[EXCERPT]
START
The 2010 NBA Draft has come and gone.
While the top of the draft went true to form, several college players are left scratching their heads as they waited to hear their names called all night long. Instead they must deal with the sinking reality that their dreams of playing professional basketball just took a major hit.
In total, there were around 100 underclassmen who declared early for the NBA Draft and almost two-thirds of them did not get drafted.
One of those names happens to be former Virginia star Sylven Landesberg. A young man whose two years as a Cavalier will now forever be tarnished by that scary question, "What could have been?"
Landesberg was, without question, the greatest recruit that former coach Dave Leitao was able to land. The McDonald's All-American had the pressure of trying to replace a Cavalier legend in Sean Singletary, who finished in the top 10 in nearly every career statistical category at Virginia.
Landesberg knew from the beginning that he was going to have to be the face of the program. He certainly accepted that burden early on. In his first game, he scored 28 points with eight assists and eight rebounds.
It was the most points scored by a freshman in his debut game in Cavalier history, second in ACC history.
Of course, that was against defensively-challenged VMI. When he backed it up with 21 points against Big East foe South Florida, he began to show the offensive ability that made Cavalier fans drool.
Landesberg had a strong body and was able to use it to penetrate the lane and get fouled. In his freshman year, he got to the line 186 times. By comparison, that was more than his playing partners Mike Scott (85), Calvin Baker (55) and Jamil Tucker (44) combined.
He also showed an ability to win games in crunch time. Landesberg willed the team to victory against Clemson, hitting the game-tying shot and scoring six of his 23 points in overtime to claim the 85-81 victory. He scored 26 points in his conference opener against Georgia Tech and he won ACC Rookie of the Year honors in the process.
Despite the big numbers he put up, he could not make a difference in the most important statistic of all: Wins and losses.
Virginia won a paltry 10 games. The coach who recruited him was sent packing just two years removed from his ACC Coach of the Year title.
END
[GIVEN INFORMATION]
START
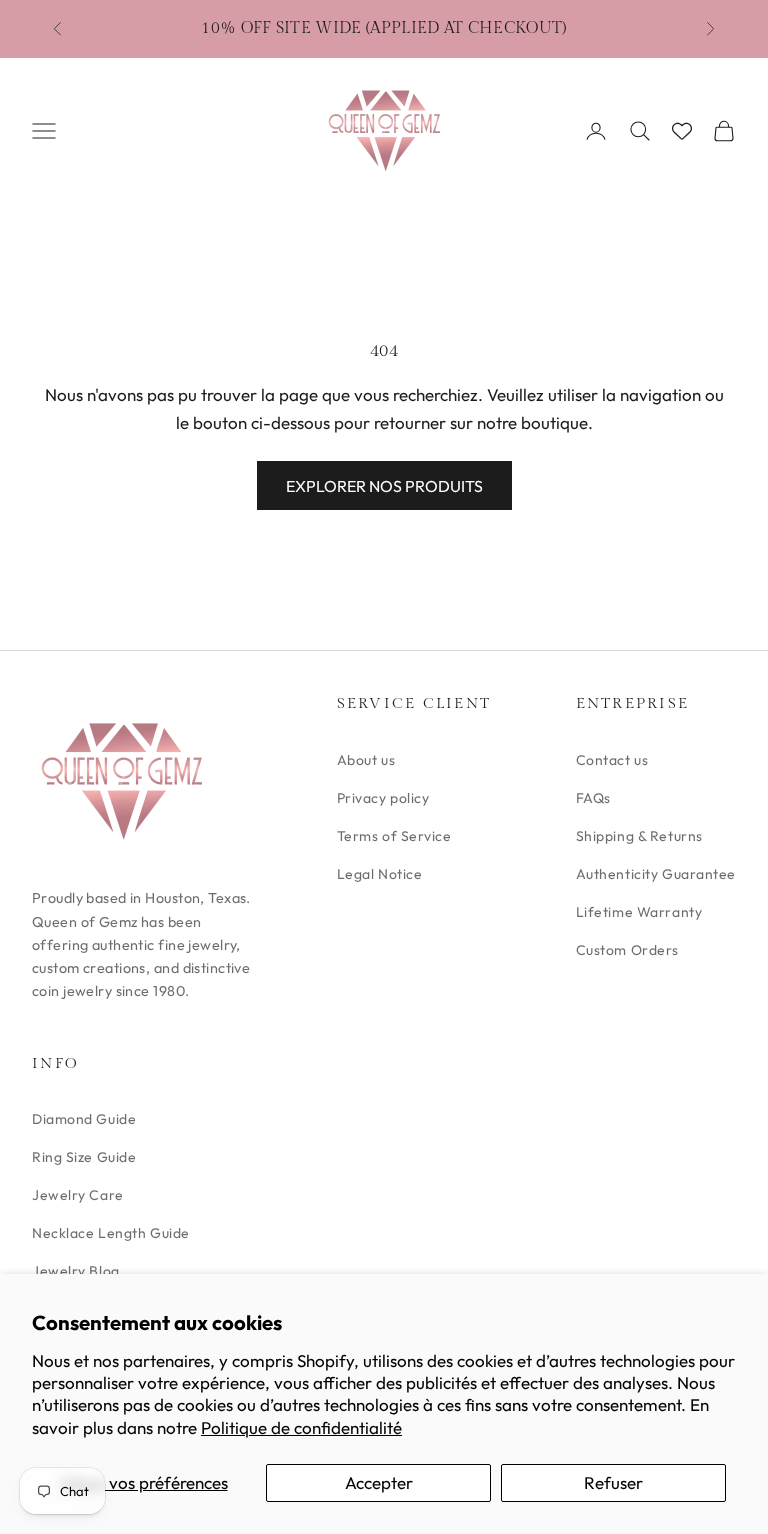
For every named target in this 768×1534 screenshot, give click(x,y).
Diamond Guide (84, 1119)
END
[EXERCISE INSTRUCTIONS]
1 > According to the article on Sylven Landesberg, how many times did he get to the free-throw line in his freshman year?
2 > Resume the article on Sylven Landesberg after its final sentence.
The listing has no connection to the article on Sylven Landesberg.

[EXPECTED RESPONSES]
1 > 186 times.

2 >
People began to fear whether Landesberg would jump ship. Particularly when it was announced that defense-oriented Tony Bennett from Washington State was going to take over.
Landesberg clearly had NBA aspirations. This new offense could hinder his draft stock. However, the rising sophomore remained committed. He talked the talk about turning this program around and becoming a leader to this young team.
The team clearly had a rough start to the season. They also had to deal with player attrition and injuries that heaped more and more pressure on Landesberg.
Teams knew that all they had to do was stop the sophomore and they had a chance to win. They stacked the box and forced Landesberg to shoot jumpers, something that he was improving upon but still lacked with great consistency.
Despite a 4-4 start, Virginia began to pick up steam in the ACC. An eight-game winning streak had the Cavaliers in great position to surprise people.
However, something strange happened to the Cavaliers. Landesberg, who was omnipresent in the clutch last season, struggled to produce those daggers his sophomore year.
Against Virginia Tech, a game that fans desperately craved a victory against after all the woes in football, Landesberg simply could not hit a ball in an ocean late in the game.
Despite 18 points, he could not deliver when his team needed him most.
Landesberg had a great game against Wake Forest where he scored 28 points, but that game was almost over before it began. The Cavaliers were down by 20 points. Most of his scoring took place when the game was no longer in doubt. It was foul trouble that cost him and his team early on in the second half.
This is not to say Landesberg is not a very talented player, but the things that made him so beloved were somewhat lacking in 2009-10. When word came that coach Bennett has suspended the top player for the rest of the season, the wound was felt by all Cavalier fans.
Coach Bennett has certainly built his Cavalier legacy on making a stand. When word came that Landesberg had been skipping art class, he was swift. His suspension took away any chance Virgina had at success in 2009-10.
Who knows if Landesberg did this because he already had NBA aspirations or if he simply did not feel like learning about the color wheel?
What we do know is that the suspension sealed his fate and the team's as things quickly unraveled.
The Cavaliers went on an unspeakably bad losing streak and finished a season of hope with despair. Landesberg left Virginia but now he is left out in the cold as an undrafted free agent.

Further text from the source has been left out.